I disagree, but this is really a question of configured defaults and security
UX. The first connection you make to a server is not secure, and impacts the
security of all subsequent requests to that server.

> 2\. Almost all cert errors a user will encounter in the real world are the
> fault of misconfiguration (wrong domain) or pathological/greed-driven
> behavior (expiration) rather than something that actually impacts the
> confidentiality of the connection (which is what we care about).

This is the great success of TLS - attacks are so rare that most users won't
encounter them. Misconfiguration is indistinguishable from an attack, so the
only reasonable thing to do is to warn the user as if it is an attack.
Expiration is not a money grab, especially since the CA with the shortest
expiration is also completely free. Expiration is a great thing. It limits the
window of vulnerability for compromised certificates, and means that
revocation lists like those shipped by chrome do not have to grow endlessly
large, since expired certificates can be pruned.

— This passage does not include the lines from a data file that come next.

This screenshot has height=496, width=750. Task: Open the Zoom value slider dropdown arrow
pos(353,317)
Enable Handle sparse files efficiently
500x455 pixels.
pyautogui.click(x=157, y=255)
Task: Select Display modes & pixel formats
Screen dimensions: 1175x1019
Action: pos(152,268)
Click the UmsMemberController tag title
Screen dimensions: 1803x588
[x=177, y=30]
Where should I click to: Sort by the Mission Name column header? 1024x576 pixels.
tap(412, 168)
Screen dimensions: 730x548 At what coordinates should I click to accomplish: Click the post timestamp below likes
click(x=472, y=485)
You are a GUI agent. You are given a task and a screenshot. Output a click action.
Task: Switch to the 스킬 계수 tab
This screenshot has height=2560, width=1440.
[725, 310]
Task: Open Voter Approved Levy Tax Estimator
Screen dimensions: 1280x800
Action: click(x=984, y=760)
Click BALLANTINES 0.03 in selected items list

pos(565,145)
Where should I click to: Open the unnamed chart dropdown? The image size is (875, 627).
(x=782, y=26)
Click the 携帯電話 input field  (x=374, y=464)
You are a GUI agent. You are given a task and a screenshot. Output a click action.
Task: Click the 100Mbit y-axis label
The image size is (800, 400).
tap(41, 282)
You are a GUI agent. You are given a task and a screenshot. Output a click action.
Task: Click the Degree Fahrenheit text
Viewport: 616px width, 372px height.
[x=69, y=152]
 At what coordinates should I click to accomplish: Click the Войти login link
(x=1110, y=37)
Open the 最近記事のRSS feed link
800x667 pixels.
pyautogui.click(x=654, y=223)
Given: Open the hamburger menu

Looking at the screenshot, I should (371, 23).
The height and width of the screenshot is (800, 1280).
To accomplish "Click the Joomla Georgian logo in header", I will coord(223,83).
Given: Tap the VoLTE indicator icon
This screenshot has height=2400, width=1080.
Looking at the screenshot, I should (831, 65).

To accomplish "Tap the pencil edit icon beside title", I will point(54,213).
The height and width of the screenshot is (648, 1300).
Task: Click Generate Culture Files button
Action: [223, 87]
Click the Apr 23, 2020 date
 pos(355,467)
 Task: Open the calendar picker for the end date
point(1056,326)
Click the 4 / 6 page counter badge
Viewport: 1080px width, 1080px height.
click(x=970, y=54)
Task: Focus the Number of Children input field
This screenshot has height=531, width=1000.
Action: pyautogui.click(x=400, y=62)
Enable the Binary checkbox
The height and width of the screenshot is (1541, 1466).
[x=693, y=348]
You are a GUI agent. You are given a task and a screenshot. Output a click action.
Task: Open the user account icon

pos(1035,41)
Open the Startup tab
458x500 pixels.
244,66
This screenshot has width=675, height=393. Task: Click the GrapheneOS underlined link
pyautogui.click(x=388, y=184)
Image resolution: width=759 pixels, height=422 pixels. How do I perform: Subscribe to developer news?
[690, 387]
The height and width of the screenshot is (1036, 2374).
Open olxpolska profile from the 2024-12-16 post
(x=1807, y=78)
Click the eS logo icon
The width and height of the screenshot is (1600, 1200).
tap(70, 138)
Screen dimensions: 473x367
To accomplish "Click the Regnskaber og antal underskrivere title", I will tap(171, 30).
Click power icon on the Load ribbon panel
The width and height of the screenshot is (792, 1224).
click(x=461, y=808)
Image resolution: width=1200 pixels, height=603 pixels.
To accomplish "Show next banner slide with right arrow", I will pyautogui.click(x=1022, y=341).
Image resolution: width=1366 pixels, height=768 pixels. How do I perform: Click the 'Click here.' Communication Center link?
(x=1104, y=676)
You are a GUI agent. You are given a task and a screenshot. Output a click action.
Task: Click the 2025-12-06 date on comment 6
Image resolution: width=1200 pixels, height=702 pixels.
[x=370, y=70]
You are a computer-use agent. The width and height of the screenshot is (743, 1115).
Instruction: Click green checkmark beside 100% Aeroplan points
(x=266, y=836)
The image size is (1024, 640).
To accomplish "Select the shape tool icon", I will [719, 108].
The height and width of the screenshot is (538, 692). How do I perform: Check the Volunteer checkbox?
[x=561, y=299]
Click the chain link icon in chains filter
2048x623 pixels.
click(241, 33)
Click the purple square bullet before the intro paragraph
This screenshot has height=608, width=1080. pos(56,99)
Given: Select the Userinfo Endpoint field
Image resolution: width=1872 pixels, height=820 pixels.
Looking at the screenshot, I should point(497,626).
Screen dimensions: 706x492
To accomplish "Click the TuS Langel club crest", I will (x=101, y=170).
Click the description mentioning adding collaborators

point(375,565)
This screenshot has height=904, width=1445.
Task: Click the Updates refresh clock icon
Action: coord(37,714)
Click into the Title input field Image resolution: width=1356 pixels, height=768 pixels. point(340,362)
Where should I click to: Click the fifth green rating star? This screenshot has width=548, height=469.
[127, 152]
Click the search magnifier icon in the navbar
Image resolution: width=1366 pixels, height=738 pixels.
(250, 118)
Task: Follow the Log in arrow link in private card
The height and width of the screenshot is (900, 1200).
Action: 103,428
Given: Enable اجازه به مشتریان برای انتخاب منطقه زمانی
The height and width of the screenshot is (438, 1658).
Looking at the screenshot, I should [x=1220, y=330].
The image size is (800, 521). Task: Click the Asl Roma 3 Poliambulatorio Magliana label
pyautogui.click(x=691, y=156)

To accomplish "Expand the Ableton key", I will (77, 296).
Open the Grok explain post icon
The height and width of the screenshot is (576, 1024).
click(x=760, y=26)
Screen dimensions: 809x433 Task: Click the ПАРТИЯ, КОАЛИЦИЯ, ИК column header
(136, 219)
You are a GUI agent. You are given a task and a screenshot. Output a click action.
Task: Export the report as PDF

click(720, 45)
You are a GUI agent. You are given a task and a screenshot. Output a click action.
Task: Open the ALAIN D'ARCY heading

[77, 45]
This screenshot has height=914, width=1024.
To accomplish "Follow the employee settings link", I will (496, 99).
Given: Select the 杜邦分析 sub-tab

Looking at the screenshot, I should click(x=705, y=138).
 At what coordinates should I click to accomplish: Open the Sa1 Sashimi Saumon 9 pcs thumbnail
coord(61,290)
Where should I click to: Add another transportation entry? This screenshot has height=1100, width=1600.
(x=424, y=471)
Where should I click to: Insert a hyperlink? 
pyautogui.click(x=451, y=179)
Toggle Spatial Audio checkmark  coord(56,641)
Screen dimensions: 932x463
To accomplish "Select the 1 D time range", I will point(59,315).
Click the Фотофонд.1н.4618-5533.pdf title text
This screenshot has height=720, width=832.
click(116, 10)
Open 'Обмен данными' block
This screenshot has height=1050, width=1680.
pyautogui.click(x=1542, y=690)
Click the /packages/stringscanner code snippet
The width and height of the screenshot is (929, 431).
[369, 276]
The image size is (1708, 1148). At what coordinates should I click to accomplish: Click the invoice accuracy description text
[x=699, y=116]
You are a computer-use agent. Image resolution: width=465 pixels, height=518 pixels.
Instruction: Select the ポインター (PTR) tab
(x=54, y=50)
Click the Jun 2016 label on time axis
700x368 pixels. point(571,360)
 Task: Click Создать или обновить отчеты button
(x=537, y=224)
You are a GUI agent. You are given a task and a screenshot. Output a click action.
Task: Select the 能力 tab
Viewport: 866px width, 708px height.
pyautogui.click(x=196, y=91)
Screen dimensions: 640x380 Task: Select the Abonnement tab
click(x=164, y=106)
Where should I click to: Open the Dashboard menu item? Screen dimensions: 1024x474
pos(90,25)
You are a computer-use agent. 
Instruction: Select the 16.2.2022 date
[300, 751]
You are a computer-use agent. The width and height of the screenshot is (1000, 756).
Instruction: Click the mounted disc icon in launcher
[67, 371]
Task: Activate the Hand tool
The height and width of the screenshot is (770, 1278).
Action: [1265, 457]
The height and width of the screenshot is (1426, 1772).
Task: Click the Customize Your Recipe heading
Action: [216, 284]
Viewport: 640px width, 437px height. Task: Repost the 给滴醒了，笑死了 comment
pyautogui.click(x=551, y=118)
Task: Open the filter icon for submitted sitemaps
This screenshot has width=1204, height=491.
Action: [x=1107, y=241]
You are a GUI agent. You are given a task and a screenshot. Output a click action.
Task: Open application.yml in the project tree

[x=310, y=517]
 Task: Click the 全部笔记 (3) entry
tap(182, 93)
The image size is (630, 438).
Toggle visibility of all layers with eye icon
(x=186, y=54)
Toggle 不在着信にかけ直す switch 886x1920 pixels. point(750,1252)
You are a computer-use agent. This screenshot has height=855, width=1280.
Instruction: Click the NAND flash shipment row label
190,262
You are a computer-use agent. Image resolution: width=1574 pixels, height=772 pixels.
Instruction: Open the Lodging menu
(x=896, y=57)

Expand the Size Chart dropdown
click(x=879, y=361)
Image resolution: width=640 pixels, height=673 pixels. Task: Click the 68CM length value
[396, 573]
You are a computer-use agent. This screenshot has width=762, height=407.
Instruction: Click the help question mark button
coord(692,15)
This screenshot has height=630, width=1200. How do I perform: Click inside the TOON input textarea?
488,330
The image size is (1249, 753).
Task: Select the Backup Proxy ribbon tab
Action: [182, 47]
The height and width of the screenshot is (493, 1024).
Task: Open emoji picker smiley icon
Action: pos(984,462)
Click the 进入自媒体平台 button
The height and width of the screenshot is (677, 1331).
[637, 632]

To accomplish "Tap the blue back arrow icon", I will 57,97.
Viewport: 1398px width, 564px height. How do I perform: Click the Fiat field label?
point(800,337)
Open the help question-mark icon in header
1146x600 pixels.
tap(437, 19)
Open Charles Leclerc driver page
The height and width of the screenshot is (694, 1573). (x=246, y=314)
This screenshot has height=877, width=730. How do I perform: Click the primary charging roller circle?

> 3\. The fact that all cert errors are treated as the same severity (red
> screen! exclamation points!!1 YOU ARE IN DANGER!!!1one) conditions people to
> click by them without thought.

With HSTS, that's not an option - and chrome can be configured by sites and
enterprises to disallow bypassing certificate warnings. For example, try
bypassing this one:

[https://pinning-test.badssl.com/](https://pinning-test.badssl.com/)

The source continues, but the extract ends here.